And finally, I pulled myself away. Finally, I let go of one of the most life-draining individuals I’d let come into my life; but not without some consequences.
I stopped believing in and valuing myself. I stopped trying to keep up my appearance. I started letting people’s comments creep into my mind and define my self-worth. I was wrapped up in all the things that I had done wrong. I never thought I’d get over wasting so much time on someone so vile, and for letting that same someone define me. I never thought I’d forgive myself.
And then you came along.
You open my heart again. You made me smile. You made me laugh. You made me remember everything I loved about myself, and even show me a few more things to love. You made me feel something good again. You were the person who helped make me myself again, and there will never be enough words to describe how much your love has changed me. I will never be able to tell you how much you mean to me.
But I will say this:
To the man who made me a better person, thank you.

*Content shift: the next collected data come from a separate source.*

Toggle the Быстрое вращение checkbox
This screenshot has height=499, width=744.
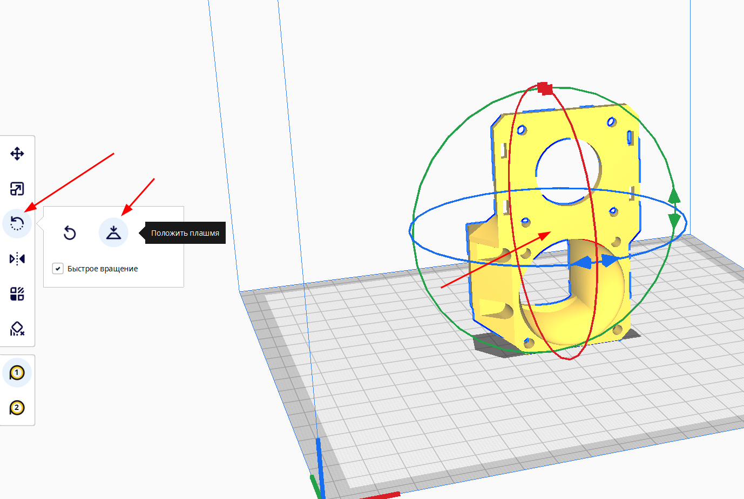tap(58, 269)
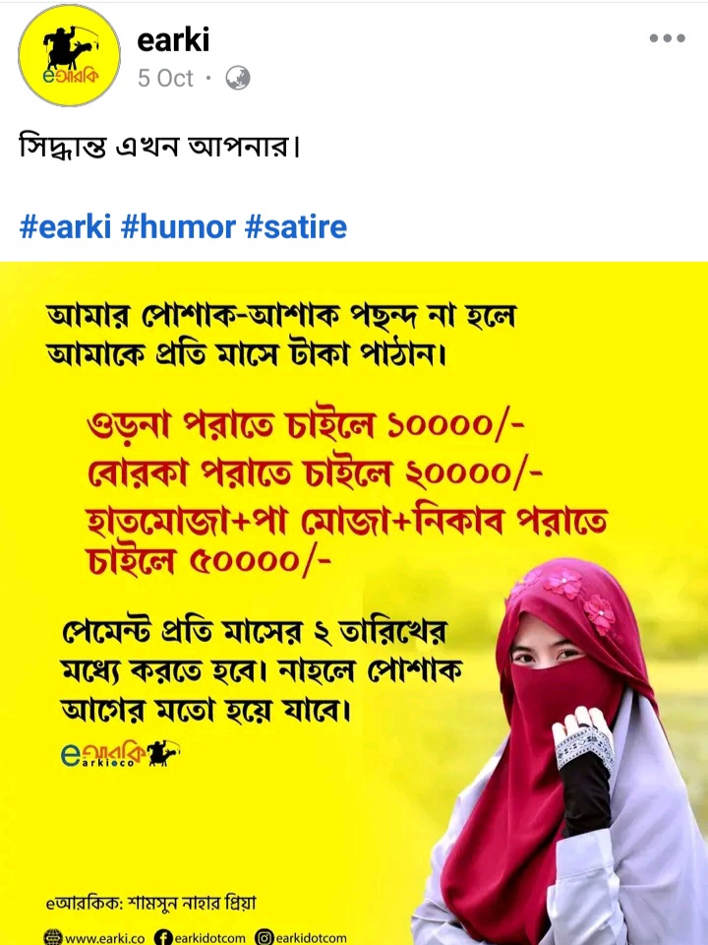
Task: Open the yellow post image in full view
Action: 354,603
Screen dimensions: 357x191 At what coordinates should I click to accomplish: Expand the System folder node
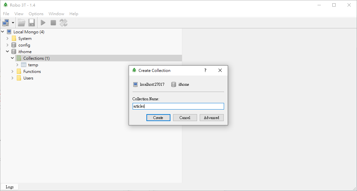pos(8,39)
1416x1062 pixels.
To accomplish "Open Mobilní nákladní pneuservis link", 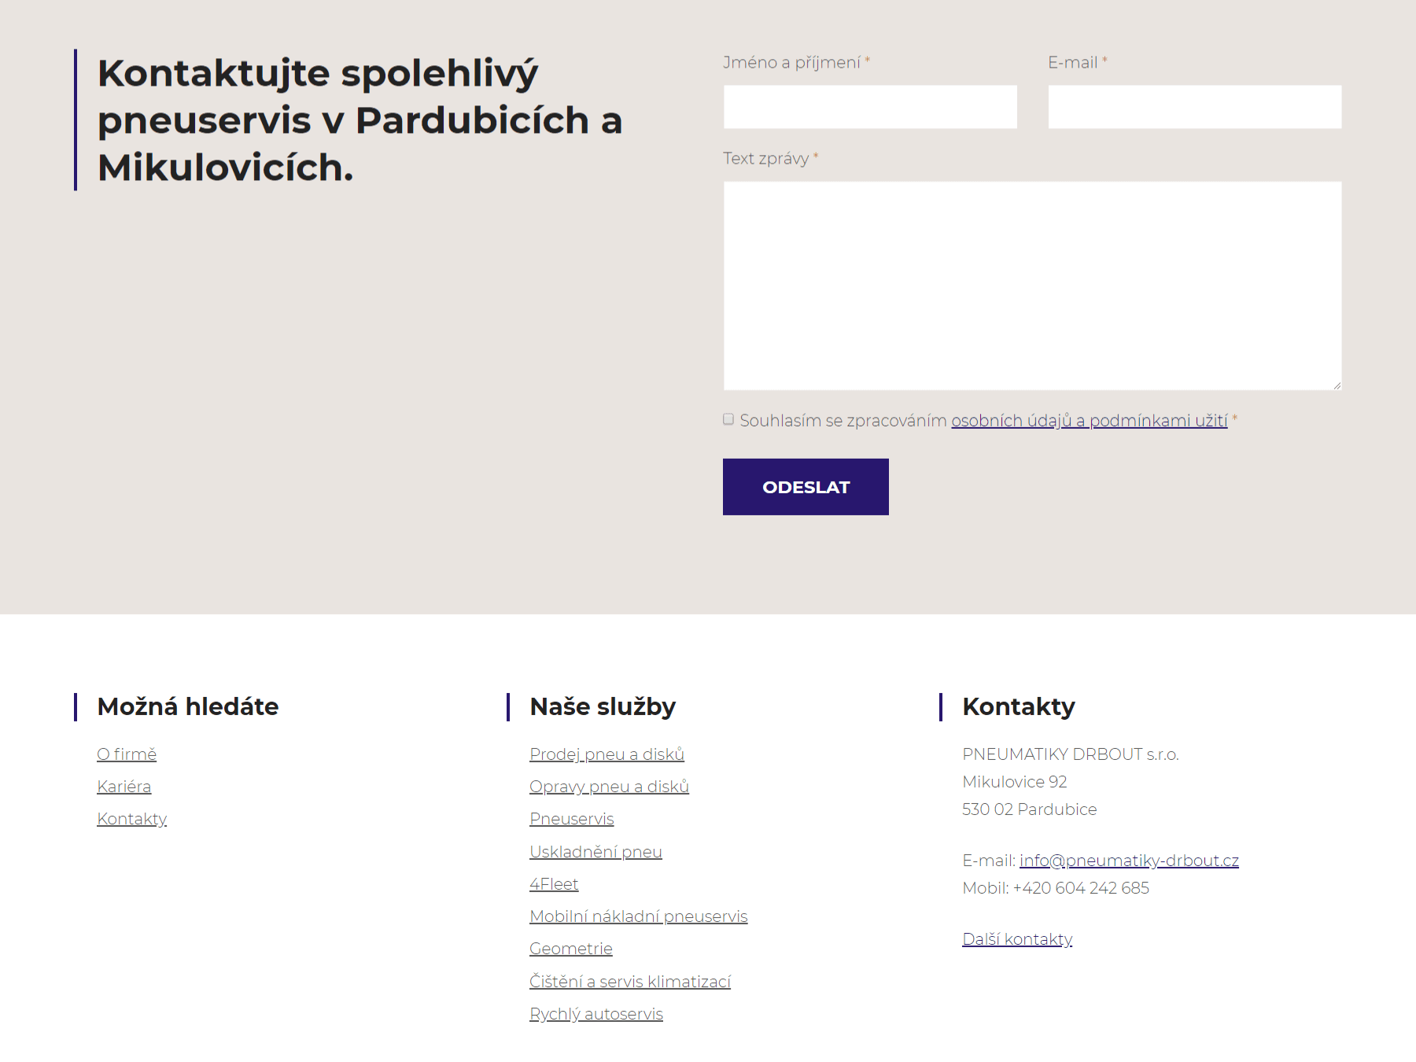I will (x=638, y=916).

Thank you for never giving up, even when I think you’re going to.
Thank you for staying when I don’t know how to ask you to stay.

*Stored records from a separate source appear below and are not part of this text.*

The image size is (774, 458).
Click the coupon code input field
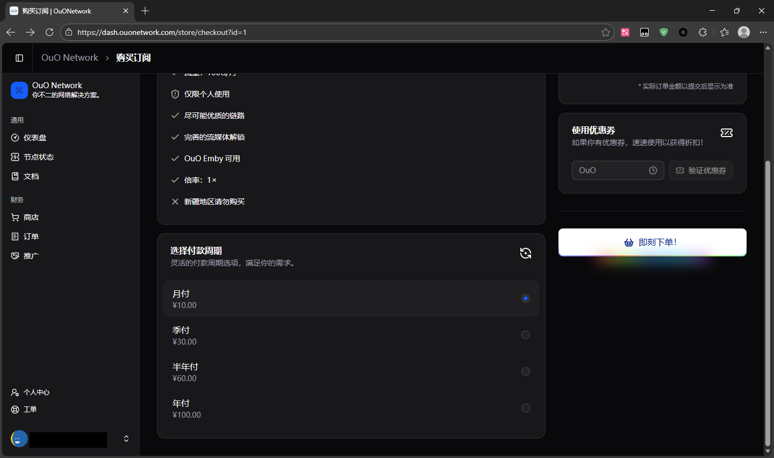[x=610, y=170]
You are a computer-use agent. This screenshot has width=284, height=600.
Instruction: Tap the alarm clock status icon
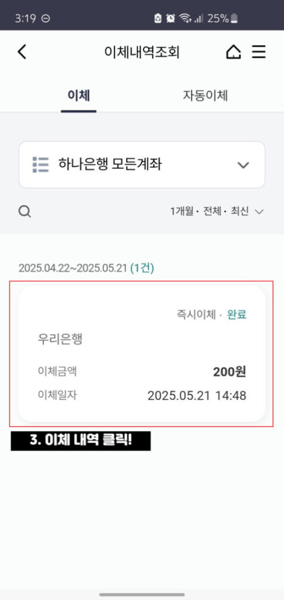[x=171, y=18]
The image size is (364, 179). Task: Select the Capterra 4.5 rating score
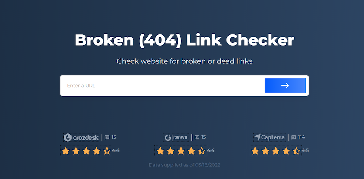(x=305, y=151)
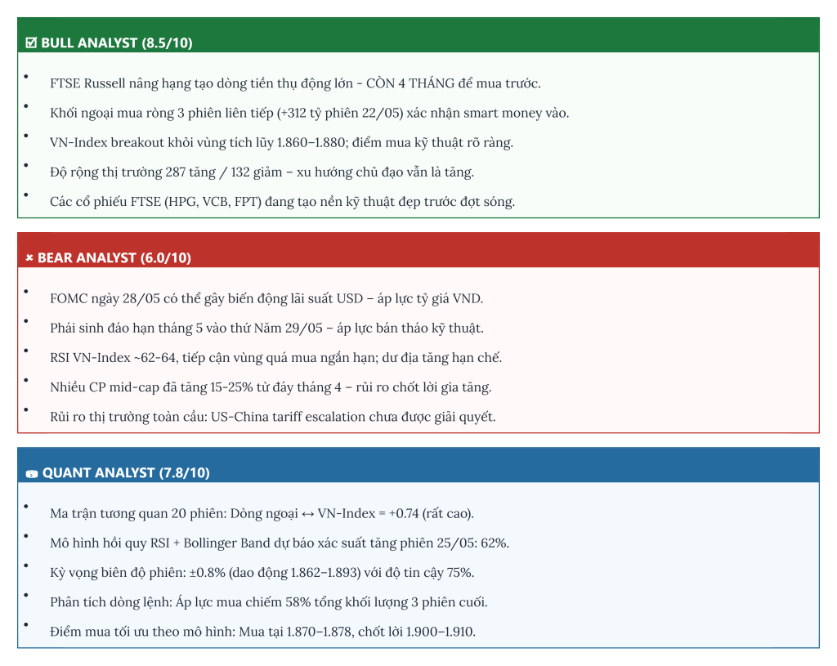Click the Khối ngoại mua ròng bullet line
The image size is (837, 666).
310,113
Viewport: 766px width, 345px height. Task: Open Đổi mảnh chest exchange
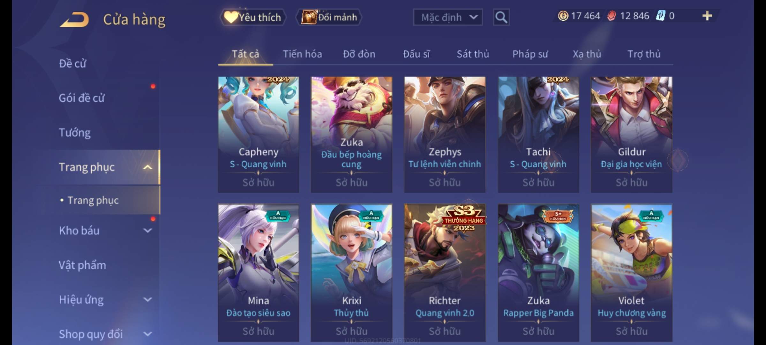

Thank you for never fighting back when all I was trying to do was get a rise out of you.
Thank you for stopping the self-hate comments before they even leave my mouth.

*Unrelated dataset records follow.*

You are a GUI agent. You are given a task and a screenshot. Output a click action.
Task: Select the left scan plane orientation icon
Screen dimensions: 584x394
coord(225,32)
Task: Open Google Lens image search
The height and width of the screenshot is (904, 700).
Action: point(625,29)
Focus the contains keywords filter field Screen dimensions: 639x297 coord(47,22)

Thank you for reminding me everyday that I’m beautiful and smart and funny.
Thank you for knowing when to push and knowing when to comfort.
Thank you for always being honest with me, even when you know it’s hard.
Thank you for believing in me the same way I believe in myself.
Thank you for accepting all the pieces of my past that even I have trouble accepting.
Thank you for never making me feel like how I felt before.
Thank you for being you.
I know I may not say it all the time, but I mean it: thank you.
You’re the one I needed most when I was trying to convince myself I didn’t need anyone at all. I’m glad you broke down my walls anyway.
Every day I spend with you reminds me how I should be treated, and makes me wonder why I ever let someone treat me lesser. Every day I spend with you makes me ask for another and another.